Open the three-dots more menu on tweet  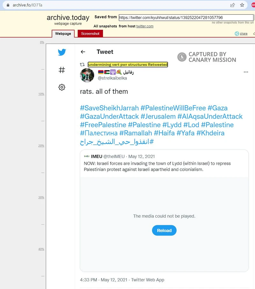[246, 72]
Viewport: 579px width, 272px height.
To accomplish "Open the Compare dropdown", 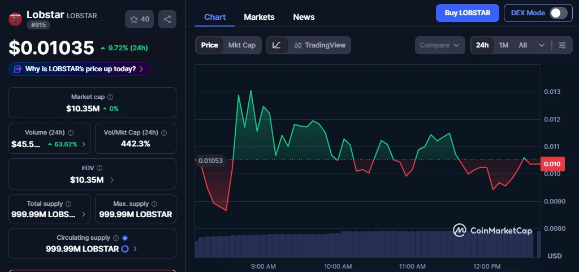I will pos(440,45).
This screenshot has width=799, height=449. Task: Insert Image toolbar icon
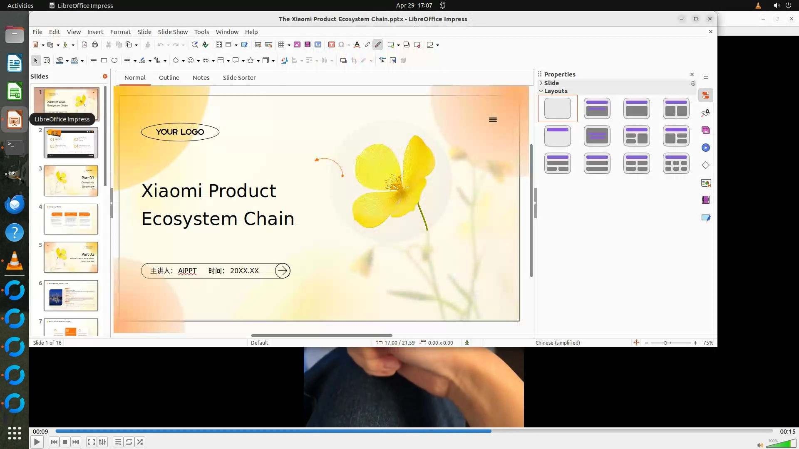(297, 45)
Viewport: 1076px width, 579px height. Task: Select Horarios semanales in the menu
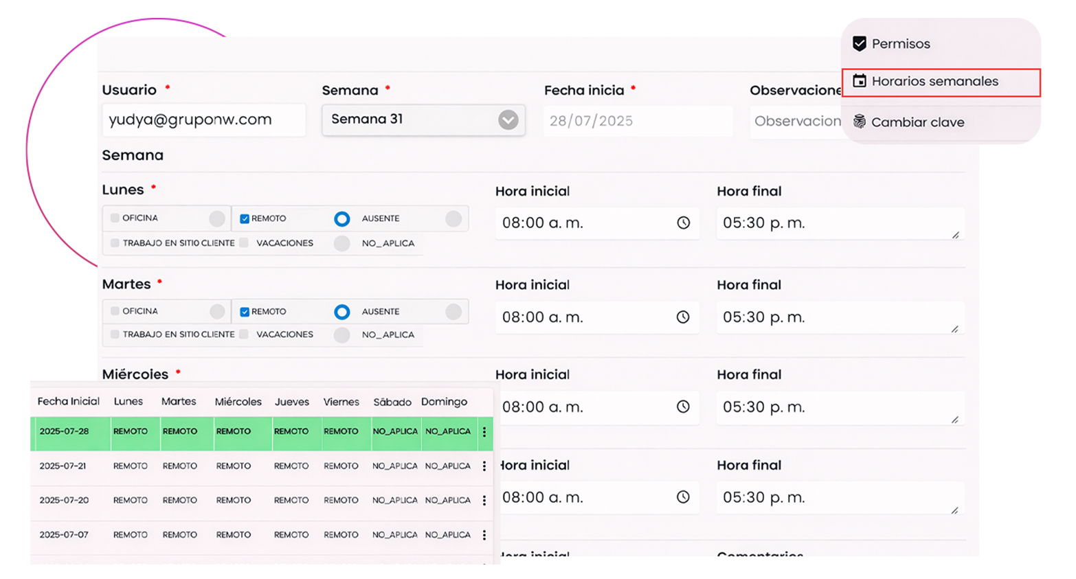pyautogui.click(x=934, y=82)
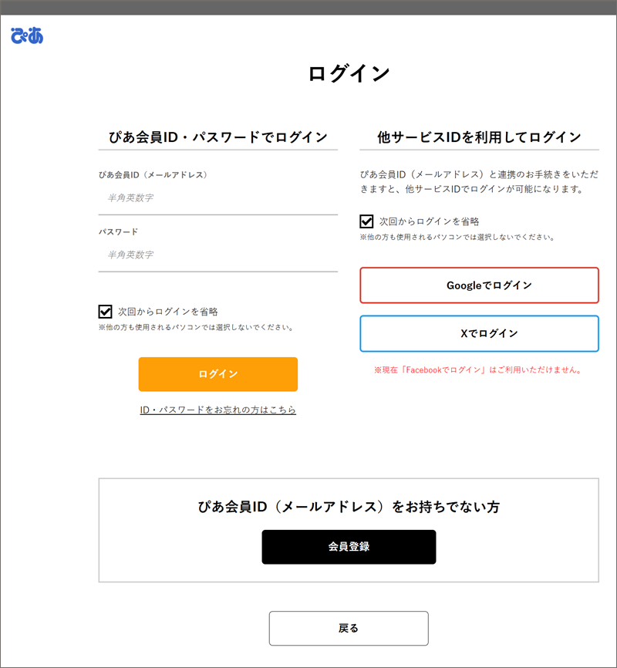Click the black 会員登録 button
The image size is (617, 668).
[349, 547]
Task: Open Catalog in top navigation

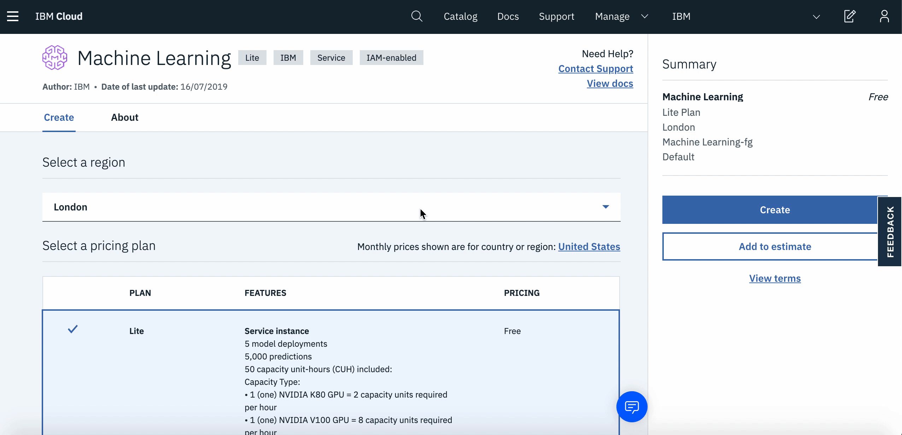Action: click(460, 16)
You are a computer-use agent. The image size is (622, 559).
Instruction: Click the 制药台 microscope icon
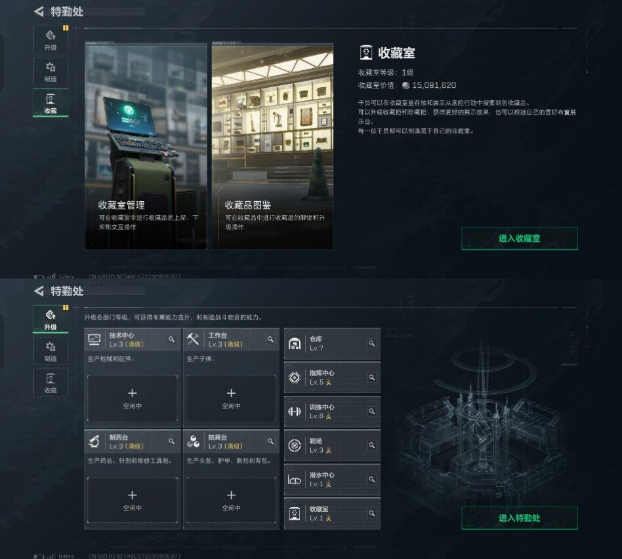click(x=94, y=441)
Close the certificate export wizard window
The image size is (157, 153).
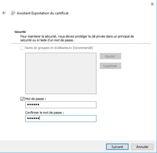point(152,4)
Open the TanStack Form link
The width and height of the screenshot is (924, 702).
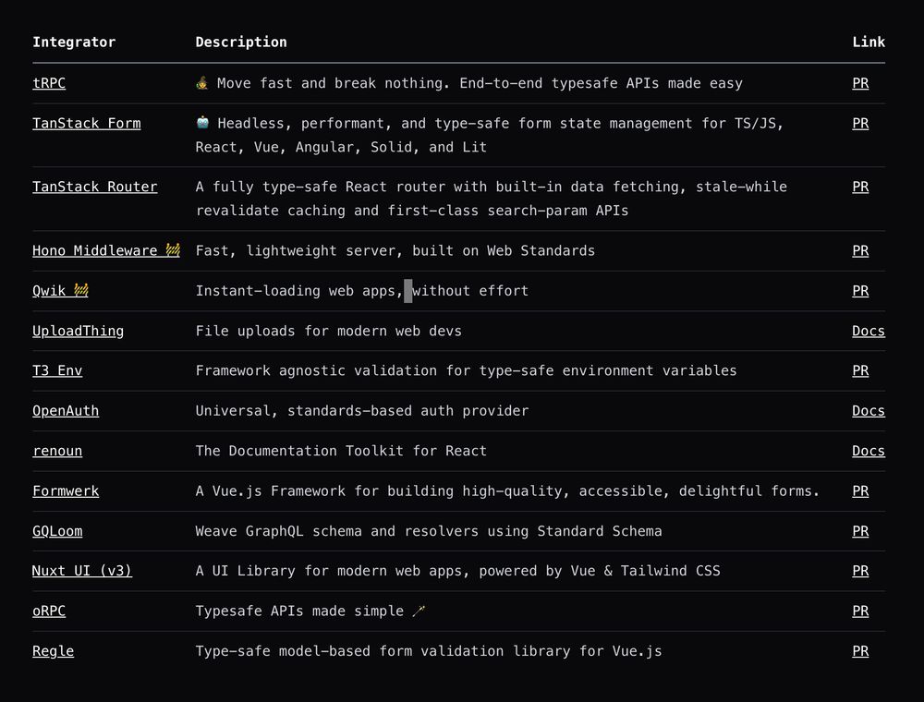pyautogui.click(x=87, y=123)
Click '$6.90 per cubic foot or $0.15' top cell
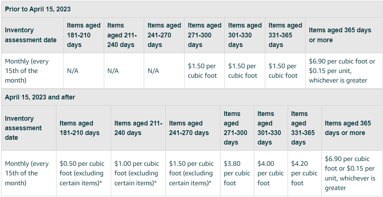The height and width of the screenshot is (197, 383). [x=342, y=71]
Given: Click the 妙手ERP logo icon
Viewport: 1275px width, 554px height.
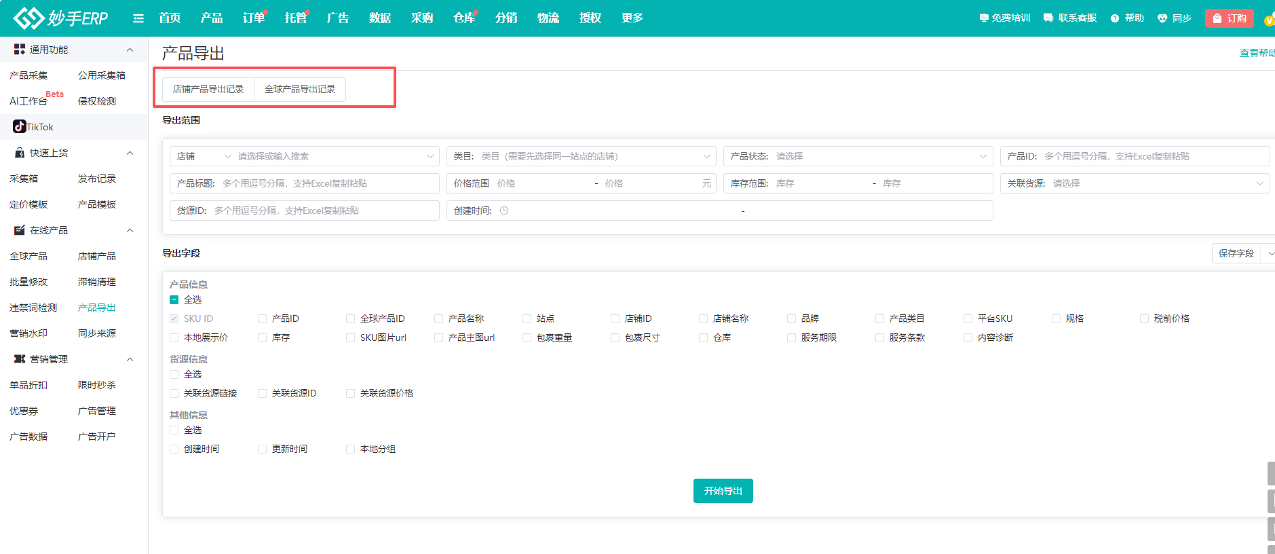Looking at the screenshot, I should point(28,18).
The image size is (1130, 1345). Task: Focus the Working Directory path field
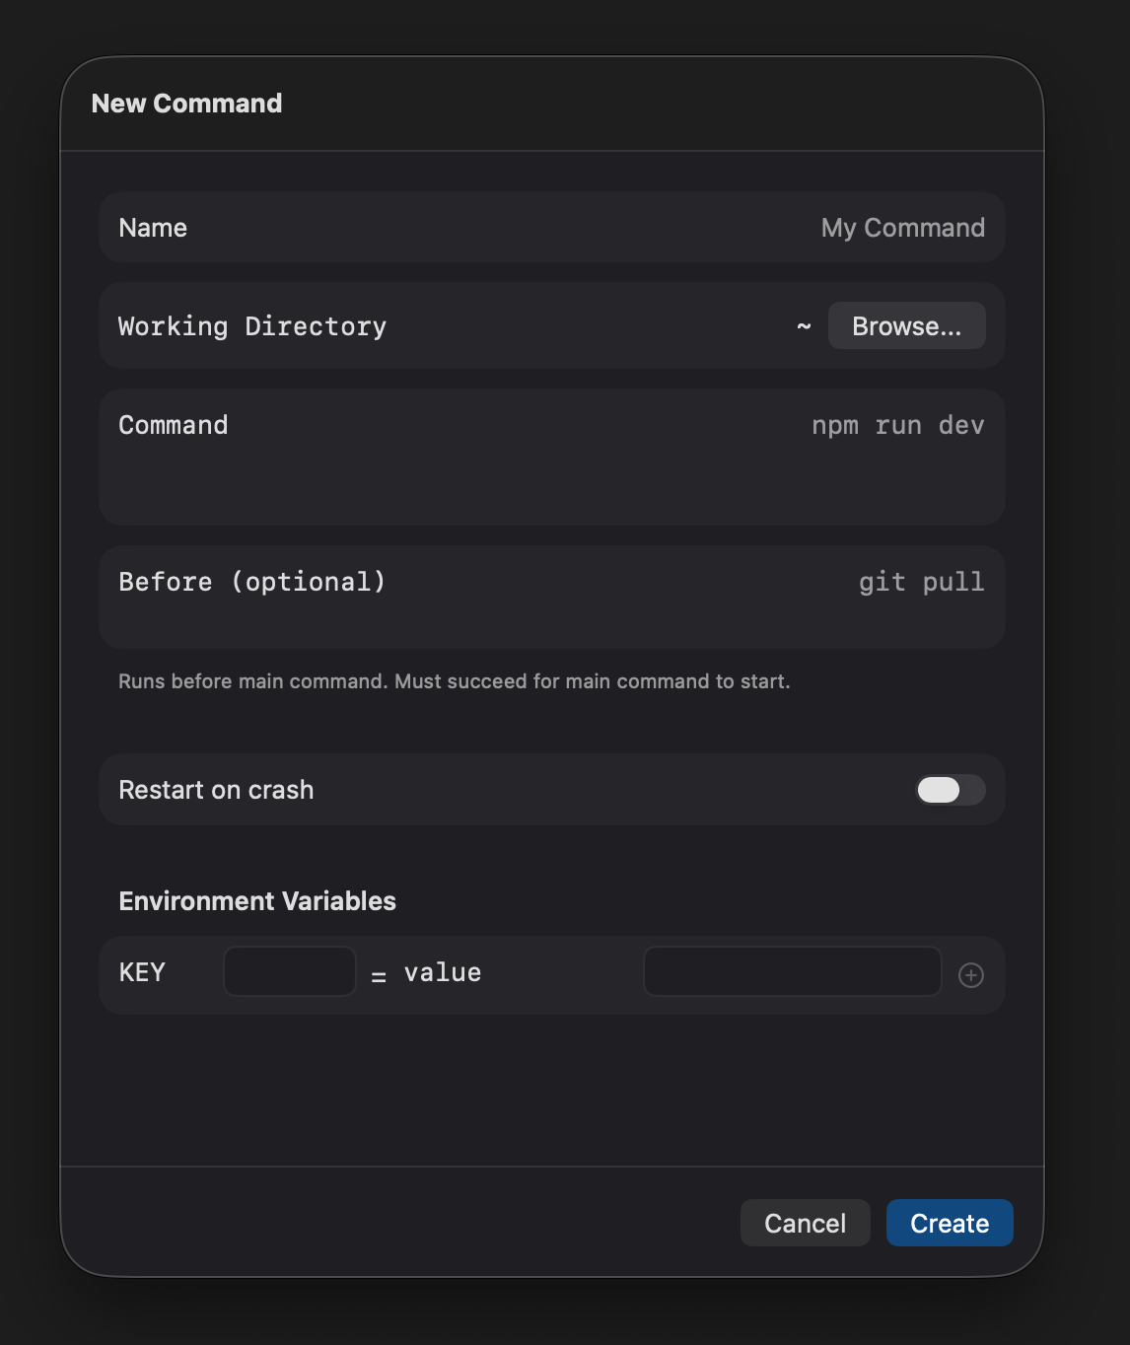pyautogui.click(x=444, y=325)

WHAT YOU NEED TO DO:
How many lines in the items above contain the word "icon"? Reply with the number alone.

SOLUTION:
3